Успех Гришковца обеспечен тем, что он вернул наше театральное искусство к его естественной задаче — к самовыражению. Гришковец ничего не угадывал, не подгадывал и не выгадывал: он честно рассказал о себе и потому попал в нерв. Это самовыражение без оглядки на аудиторию (однако с превосходным пониманием ее предпочтений и законов сценического действа) само по себе трогательно и притягательно. Гришковец может играть свои спектакли перед большим и маленьким залом, перед знатоками и неучами, перед первым встречным. Он, кажется, ценит в себе не художника, не артиста, а прежде всего типичного представителя — того самого, о котором наш театр в последнее время забыл. Голый человек на голой земле, на пустой сцене (в «ОдноврЕмЕнно» эта метафора наготы буквализуется), растерянный, не знающий, что делать со своим новым опытом, и делящийся этим опытом с беззащитностью случайного собеседника, — вот сценический образ, с которым автор монолога «Как я съел собаку» вошел в сознание зрителя и читателя. И этот образ идеально совпал с самоощущением большей части аудитории. Прикидываться, как выяснилось, не надо. Можно вот так выйти и начать говорить, и если говорить честно — будут слушать.
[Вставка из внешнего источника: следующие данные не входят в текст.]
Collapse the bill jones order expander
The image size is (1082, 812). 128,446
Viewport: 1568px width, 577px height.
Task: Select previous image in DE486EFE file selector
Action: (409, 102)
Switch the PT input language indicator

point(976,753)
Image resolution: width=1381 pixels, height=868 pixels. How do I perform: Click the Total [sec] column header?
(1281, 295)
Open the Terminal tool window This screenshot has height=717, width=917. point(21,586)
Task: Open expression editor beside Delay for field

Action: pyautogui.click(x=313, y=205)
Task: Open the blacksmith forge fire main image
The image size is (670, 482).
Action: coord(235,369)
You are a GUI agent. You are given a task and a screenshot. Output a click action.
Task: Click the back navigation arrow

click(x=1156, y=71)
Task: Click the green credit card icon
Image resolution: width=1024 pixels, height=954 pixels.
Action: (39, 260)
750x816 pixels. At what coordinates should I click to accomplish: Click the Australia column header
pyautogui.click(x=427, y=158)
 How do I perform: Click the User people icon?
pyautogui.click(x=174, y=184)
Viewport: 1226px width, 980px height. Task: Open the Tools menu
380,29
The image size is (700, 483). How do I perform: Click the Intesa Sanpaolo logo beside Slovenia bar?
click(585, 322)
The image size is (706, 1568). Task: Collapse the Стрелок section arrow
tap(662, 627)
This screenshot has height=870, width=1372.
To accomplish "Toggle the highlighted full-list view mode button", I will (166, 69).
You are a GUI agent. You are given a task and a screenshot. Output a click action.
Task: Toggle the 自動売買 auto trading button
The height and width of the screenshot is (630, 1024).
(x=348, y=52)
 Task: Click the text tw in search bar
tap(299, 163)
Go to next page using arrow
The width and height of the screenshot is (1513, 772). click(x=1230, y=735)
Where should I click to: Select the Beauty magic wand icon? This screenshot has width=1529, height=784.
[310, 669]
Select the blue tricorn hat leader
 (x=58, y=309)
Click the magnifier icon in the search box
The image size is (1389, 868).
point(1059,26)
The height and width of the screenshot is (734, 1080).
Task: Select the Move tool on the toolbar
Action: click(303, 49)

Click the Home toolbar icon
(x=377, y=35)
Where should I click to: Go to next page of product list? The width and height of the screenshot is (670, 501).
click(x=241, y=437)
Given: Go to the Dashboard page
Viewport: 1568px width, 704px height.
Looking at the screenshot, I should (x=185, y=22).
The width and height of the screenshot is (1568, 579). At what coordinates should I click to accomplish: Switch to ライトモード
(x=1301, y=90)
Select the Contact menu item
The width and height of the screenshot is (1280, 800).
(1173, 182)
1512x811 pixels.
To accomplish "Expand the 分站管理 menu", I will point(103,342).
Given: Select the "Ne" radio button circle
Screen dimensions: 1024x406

Гришковец разрушил театральную условность, точней, перевел ее в иной регистр. Не сказать, чтобы его вещи были враждебны традиционному театру: напротив, они и есть театр в высшем смысле, минималистский, без всяких эффектов, возникающий из ничего. Эти пьесы рассчитаны на игру, на вживание в образ, на вполне традиционное актерское перевоплощение, — они хороши отнюдь не только в авторском исполнении. И образ автора в «Собаке» сильно отличается от авторского образа в «ОдноврЕмЕнно». И в их речи множество тонких различий: герой «Собаки» куда интеллектуальнее, рефлексивнее, попросту взрослее человечка из «ОдноврЕмЕнно». И опыт у них разный — собственно, эти два жизненных опыта объединены только одним: непонятно, что с ними делать. Герою немного за тридцать, он кое-что повидал и понял, но все это никому не нужно. Между ним и миром образовался некоторый роковой зазор, в эту щель сквозит, и эта драматическая коллизия становится для Гришковца главной. Человек не сводится больше к своей социальной роли, ему в ней тесно. А между тем скудеющая наша действительность с ее стремительными переменами, не затрагивающими ни души, ни разума, в личностях не нуждается абсолютно. Мир фантомен, все заняты какими-то страшно важными, но на поверку совершенно бессмысленными вещами вроде оформления дембельского альбома. Успел появиться новый тип людей, новый класс, если угодно, — эти люди прошли через все соблазны своей эпохи и не прижились в ней. Вот от имени этих новых лишних и говорит Гришковец. Все они начинают с нуля, и не зря его главный герой — «молодой человек тридцати — сорока лет». Молодые люди в знаменитой пьесе Славкина могли так называться в силу своего бессмертного и прекрасного инфантилизма, способности поддаваться гипнозам собственной юности; молодые люди Гришковца никаким гипнозам уже не поддаются. Но ощущение начинающейся с нуля жизни точно так же обеспечивает им непрекращающуюся молодость.